TASK DIRECTIONS
Pictures do not belong in the copy; retype the records below exactly.

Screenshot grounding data
-- Opening Marker --

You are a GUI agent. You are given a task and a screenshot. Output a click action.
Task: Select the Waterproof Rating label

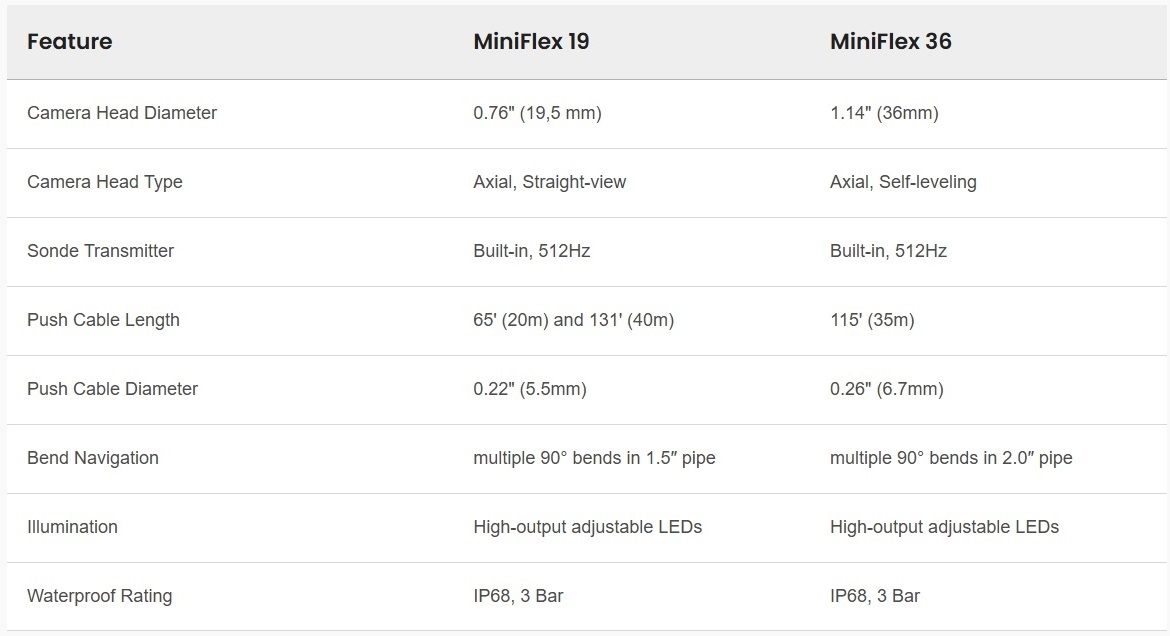99,596
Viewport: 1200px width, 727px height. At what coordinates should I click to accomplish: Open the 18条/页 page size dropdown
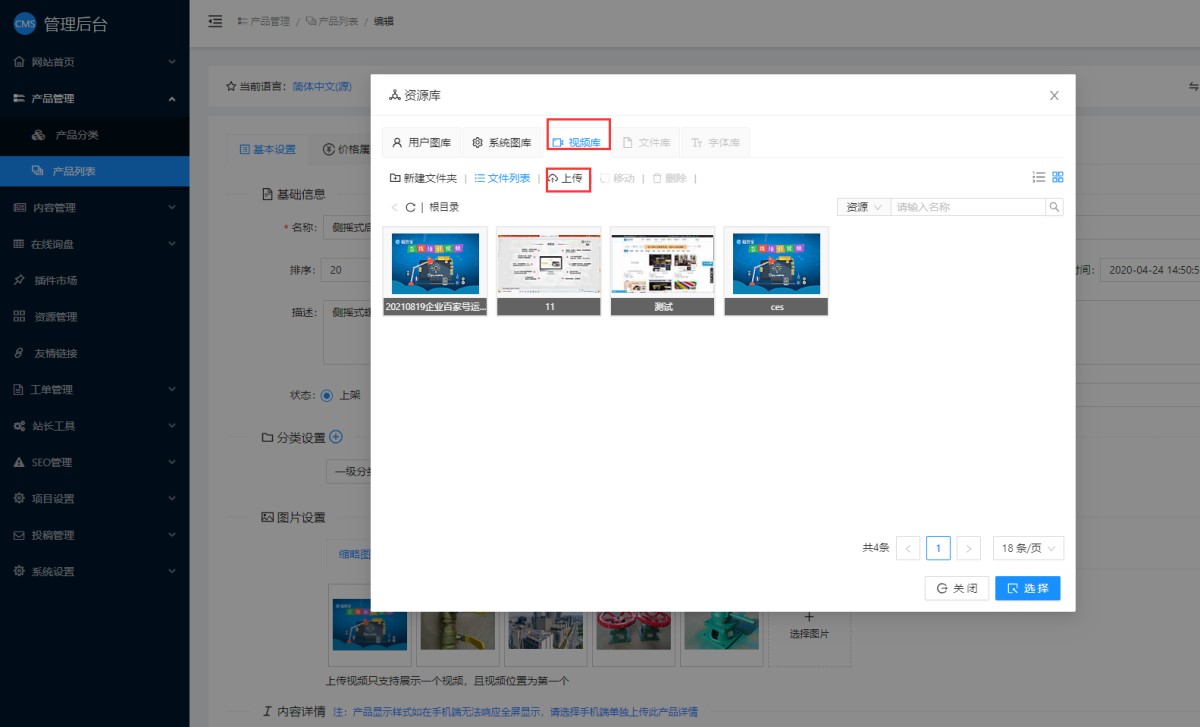pyautogui.click(x=1028, y=548)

-- Closing Marker --

FINAL ANSWER
You are a GUI agent. You are given a task and a screenshot. Output a click action.
Task: Select the Waterproof Rating label

99,596
Viewport: 1200px width, 727px height. At what coordinates should I click to accomplish: Open the 18条/页 page size dropdown
pyautogui.click(x=1028, y=548)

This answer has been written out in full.